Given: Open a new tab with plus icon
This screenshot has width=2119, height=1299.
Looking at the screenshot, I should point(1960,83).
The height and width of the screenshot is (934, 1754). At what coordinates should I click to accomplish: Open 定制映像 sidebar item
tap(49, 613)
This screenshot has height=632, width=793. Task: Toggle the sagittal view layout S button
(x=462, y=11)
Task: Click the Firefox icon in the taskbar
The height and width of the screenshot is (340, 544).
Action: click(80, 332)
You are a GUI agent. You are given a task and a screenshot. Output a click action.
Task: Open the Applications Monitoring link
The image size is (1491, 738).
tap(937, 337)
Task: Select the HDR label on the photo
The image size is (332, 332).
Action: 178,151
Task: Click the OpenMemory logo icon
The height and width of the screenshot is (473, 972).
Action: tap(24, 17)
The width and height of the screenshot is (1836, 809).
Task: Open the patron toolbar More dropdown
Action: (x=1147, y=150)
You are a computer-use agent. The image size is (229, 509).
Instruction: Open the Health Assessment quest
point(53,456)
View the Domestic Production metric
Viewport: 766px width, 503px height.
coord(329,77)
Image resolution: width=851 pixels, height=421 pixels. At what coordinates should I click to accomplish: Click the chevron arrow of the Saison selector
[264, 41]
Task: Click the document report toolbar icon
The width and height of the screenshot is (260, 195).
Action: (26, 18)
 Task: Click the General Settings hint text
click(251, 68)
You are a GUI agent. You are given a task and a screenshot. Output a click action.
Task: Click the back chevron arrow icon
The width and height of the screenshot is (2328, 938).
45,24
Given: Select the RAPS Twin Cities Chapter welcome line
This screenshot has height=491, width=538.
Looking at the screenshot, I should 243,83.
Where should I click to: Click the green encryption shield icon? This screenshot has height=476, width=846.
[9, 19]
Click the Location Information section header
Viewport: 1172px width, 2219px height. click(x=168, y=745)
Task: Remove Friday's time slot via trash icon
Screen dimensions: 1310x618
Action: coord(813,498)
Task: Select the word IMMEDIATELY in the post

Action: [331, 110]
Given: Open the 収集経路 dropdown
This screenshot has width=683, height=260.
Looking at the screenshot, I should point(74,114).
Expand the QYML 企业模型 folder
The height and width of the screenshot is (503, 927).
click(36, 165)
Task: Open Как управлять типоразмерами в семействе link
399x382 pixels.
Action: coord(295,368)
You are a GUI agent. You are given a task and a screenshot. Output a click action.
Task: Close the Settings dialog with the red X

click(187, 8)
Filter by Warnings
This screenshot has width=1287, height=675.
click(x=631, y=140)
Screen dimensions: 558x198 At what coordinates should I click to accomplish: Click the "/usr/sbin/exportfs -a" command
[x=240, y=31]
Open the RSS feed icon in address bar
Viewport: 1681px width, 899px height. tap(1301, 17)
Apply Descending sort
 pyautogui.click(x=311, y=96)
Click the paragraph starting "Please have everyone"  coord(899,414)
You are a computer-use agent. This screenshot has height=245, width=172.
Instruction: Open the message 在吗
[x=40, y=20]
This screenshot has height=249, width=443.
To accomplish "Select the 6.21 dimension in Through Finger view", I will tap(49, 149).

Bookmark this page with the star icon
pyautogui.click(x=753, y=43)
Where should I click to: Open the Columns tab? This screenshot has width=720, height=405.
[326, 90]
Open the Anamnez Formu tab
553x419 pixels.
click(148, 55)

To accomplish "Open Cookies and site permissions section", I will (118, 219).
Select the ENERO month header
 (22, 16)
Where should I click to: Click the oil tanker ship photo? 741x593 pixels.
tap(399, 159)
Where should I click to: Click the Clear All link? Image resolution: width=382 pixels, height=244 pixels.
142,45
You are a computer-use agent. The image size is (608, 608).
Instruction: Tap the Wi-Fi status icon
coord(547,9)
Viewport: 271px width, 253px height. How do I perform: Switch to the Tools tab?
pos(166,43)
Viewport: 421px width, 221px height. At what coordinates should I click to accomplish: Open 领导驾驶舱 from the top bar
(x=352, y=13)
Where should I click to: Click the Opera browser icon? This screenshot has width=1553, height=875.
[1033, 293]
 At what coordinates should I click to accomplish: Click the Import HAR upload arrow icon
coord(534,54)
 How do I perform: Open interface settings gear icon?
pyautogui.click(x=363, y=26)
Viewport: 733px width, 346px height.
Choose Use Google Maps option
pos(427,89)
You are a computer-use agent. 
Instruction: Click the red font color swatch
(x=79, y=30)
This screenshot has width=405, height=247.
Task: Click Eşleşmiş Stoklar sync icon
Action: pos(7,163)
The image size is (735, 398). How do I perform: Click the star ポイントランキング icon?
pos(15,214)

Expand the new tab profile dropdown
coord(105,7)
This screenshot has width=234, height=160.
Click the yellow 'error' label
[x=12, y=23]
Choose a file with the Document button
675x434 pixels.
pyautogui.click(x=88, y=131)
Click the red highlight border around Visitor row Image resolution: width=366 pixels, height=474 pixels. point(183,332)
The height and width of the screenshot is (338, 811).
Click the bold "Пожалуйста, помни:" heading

◆ ◆ ◆ ◆

Return the lines exactly as they appear, from the very start of the records down through the line containing "tap(49, 613)", with both ends included.

Given: Open a new tab with plus icon
This screenshot has width=2119, height=1299.
Looking at the screenshot, I should point(1960,83).
The height and width of the screenshot is (934, 1754). At what coordinates should I click to accomplish: Open 定制映像 sidebar item
tap(49, 613)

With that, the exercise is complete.